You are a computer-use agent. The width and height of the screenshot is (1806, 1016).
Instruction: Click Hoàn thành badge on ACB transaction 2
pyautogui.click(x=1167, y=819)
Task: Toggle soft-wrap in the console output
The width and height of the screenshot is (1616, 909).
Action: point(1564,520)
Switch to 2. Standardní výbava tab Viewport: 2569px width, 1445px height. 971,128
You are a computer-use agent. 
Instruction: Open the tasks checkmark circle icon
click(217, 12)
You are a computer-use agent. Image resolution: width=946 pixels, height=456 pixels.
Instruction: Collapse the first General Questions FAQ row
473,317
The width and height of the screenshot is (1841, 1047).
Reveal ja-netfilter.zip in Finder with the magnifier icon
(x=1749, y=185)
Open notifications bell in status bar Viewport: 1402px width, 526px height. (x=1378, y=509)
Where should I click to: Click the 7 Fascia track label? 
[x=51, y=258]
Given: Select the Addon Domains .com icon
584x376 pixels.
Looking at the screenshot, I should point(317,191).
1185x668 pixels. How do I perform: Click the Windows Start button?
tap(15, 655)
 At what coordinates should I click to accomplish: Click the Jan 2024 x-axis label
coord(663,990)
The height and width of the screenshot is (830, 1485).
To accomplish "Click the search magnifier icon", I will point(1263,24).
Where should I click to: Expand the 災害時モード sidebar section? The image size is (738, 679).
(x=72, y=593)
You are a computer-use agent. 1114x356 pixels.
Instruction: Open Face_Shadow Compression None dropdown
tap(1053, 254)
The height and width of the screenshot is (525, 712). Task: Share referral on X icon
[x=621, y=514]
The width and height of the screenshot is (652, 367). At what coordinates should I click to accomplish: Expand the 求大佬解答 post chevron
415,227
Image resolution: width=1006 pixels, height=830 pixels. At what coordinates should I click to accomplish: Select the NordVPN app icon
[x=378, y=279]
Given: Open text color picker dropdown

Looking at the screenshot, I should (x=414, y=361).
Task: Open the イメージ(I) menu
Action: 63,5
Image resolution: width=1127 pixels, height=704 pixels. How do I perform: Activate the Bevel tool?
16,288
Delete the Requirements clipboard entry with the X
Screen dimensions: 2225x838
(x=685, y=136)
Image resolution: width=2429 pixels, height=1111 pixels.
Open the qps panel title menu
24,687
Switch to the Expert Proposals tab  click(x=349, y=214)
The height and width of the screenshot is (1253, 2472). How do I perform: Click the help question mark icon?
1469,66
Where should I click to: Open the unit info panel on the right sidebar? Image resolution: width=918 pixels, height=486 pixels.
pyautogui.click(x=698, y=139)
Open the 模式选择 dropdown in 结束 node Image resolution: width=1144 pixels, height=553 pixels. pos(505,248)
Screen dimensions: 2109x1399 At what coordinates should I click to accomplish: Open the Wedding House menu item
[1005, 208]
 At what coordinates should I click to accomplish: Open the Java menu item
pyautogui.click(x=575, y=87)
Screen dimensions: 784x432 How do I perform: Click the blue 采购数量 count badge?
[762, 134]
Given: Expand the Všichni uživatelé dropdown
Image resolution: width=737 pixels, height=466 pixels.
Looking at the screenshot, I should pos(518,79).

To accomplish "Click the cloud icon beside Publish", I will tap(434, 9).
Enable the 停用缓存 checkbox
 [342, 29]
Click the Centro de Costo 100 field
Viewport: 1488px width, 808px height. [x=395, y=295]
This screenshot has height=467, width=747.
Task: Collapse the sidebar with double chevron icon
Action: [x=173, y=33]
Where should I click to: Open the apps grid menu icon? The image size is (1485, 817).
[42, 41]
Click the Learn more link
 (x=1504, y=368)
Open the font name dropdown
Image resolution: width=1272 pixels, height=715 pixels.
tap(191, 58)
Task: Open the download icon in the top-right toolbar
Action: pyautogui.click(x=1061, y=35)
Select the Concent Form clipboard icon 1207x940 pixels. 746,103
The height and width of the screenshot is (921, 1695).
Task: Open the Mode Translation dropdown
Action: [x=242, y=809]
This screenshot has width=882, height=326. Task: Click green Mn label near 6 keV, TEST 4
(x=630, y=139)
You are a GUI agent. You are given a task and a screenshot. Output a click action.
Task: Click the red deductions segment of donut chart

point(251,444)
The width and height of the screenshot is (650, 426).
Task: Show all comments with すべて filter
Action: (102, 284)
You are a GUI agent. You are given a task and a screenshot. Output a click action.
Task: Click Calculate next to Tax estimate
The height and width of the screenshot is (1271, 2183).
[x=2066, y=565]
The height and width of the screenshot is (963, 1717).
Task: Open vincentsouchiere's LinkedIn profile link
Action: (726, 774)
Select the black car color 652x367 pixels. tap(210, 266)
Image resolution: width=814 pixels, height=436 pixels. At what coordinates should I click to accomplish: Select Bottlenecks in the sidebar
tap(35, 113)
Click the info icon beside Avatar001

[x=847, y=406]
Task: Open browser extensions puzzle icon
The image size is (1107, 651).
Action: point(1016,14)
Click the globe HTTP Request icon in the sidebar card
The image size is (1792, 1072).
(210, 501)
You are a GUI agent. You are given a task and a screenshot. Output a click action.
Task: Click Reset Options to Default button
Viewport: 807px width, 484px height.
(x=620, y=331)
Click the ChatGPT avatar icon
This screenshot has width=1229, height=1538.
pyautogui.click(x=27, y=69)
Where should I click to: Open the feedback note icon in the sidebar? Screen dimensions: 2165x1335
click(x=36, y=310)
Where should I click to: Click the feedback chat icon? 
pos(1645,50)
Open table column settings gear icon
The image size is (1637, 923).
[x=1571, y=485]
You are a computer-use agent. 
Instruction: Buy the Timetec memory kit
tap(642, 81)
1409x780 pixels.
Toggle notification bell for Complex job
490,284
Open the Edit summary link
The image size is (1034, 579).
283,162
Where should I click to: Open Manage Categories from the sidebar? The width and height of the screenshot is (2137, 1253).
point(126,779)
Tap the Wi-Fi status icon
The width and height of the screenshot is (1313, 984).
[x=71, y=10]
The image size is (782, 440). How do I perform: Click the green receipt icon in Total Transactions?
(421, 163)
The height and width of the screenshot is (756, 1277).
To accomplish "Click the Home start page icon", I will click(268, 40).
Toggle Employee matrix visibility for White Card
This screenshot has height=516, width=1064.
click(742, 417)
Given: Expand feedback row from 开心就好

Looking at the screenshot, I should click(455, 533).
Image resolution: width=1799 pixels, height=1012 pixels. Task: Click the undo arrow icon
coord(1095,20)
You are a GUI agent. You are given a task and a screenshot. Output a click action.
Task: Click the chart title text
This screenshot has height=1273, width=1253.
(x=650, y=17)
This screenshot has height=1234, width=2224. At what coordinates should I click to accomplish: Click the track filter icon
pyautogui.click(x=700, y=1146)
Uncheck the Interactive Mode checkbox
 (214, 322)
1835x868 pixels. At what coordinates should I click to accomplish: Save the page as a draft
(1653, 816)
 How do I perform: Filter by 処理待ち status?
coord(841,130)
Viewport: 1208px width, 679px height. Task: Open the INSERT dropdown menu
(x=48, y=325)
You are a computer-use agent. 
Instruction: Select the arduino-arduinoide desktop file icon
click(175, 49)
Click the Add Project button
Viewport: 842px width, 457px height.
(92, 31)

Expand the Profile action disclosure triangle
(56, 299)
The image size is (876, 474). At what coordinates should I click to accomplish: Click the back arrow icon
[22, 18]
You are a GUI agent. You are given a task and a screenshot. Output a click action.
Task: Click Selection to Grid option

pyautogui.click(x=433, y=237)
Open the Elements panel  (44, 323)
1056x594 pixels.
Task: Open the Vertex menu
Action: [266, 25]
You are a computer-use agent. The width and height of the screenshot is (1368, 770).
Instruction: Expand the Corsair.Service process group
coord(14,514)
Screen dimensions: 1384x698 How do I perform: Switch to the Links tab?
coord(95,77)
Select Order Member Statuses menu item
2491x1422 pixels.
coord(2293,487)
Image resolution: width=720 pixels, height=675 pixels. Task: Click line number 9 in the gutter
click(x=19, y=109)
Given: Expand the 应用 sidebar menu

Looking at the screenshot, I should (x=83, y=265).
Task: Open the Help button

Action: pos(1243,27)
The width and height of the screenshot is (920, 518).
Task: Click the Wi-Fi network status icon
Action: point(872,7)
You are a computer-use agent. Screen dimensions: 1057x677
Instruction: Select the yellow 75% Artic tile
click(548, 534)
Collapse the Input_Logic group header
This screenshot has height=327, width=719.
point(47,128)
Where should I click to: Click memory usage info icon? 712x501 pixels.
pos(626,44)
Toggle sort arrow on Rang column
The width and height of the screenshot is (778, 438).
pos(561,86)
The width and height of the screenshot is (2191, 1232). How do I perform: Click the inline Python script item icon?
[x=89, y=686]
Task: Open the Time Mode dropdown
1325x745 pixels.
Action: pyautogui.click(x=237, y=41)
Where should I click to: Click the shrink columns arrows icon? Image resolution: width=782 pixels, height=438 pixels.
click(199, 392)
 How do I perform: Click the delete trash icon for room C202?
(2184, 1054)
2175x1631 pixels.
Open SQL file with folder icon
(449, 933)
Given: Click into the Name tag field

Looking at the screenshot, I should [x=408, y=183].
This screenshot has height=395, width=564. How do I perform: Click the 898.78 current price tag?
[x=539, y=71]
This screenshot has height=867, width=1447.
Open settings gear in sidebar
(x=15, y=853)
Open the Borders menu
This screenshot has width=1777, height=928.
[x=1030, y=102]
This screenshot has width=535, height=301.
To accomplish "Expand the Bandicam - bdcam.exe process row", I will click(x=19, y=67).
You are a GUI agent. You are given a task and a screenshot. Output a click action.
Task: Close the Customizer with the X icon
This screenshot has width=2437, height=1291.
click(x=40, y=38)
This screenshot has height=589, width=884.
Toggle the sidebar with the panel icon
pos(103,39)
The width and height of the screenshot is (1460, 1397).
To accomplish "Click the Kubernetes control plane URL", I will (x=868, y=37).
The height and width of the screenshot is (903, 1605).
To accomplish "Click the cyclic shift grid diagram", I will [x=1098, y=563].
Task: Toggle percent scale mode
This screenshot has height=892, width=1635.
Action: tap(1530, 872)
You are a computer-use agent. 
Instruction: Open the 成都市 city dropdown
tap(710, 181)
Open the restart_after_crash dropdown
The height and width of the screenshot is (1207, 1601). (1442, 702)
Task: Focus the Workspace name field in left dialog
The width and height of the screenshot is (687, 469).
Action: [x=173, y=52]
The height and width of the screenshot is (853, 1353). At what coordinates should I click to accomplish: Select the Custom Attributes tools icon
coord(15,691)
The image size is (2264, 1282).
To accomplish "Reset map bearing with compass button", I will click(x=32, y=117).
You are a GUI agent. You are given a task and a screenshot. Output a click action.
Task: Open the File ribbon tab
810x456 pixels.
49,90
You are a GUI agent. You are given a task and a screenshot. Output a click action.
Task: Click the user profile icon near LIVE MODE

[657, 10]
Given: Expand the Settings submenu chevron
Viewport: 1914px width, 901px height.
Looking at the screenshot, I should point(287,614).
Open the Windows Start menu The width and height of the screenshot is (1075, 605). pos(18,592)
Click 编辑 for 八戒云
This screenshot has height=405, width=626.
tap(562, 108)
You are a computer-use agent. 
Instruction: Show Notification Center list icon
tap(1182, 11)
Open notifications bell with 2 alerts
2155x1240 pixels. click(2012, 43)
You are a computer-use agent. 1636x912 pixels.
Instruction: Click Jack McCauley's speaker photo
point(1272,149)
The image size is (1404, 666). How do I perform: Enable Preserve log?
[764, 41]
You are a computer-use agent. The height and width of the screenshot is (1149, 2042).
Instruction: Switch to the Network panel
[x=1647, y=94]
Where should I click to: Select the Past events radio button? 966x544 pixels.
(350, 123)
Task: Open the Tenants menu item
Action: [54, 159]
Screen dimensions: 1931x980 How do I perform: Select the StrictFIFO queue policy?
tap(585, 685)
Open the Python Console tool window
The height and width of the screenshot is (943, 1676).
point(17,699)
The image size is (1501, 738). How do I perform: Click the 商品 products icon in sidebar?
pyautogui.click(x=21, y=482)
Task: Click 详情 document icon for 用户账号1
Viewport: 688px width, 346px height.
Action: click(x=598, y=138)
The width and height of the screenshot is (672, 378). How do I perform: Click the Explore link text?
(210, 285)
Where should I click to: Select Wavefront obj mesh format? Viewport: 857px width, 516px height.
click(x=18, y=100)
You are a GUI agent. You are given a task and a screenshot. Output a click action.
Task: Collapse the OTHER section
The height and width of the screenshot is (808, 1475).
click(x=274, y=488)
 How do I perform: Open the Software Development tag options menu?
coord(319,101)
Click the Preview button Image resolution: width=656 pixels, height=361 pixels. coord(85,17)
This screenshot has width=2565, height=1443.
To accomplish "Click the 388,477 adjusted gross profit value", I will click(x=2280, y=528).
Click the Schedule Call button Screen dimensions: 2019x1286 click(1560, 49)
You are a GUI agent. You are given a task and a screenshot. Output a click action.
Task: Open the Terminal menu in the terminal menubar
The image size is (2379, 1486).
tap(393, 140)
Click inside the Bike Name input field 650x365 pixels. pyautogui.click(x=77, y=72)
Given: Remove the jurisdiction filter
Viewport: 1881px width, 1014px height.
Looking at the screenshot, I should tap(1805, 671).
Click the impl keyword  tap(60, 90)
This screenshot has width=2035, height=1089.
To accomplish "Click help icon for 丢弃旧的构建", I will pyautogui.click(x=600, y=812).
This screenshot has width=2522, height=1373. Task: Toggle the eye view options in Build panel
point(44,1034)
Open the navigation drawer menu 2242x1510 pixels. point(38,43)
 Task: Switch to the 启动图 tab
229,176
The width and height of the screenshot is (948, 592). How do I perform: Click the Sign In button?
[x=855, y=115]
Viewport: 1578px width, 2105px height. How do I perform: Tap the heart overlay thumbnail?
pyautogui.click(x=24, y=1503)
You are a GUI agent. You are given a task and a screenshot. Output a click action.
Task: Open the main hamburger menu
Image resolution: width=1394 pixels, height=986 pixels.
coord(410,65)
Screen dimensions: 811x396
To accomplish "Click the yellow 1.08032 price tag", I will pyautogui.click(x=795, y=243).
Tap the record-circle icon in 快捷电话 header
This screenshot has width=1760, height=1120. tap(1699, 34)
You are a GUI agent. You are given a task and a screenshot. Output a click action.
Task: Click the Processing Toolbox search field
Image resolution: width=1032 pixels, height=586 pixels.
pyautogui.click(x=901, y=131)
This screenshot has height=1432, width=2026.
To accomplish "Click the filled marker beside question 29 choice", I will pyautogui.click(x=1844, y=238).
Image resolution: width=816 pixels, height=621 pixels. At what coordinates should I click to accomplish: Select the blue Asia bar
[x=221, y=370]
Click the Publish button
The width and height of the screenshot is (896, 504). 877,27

What to do :: Every line above with the word "Reset" belongs in the answer, copied as written.

Answer box ::
Task: Click Reset Options to Default button
To accomplish "Reset map bearing with compass button", I will click(x=32, y=117).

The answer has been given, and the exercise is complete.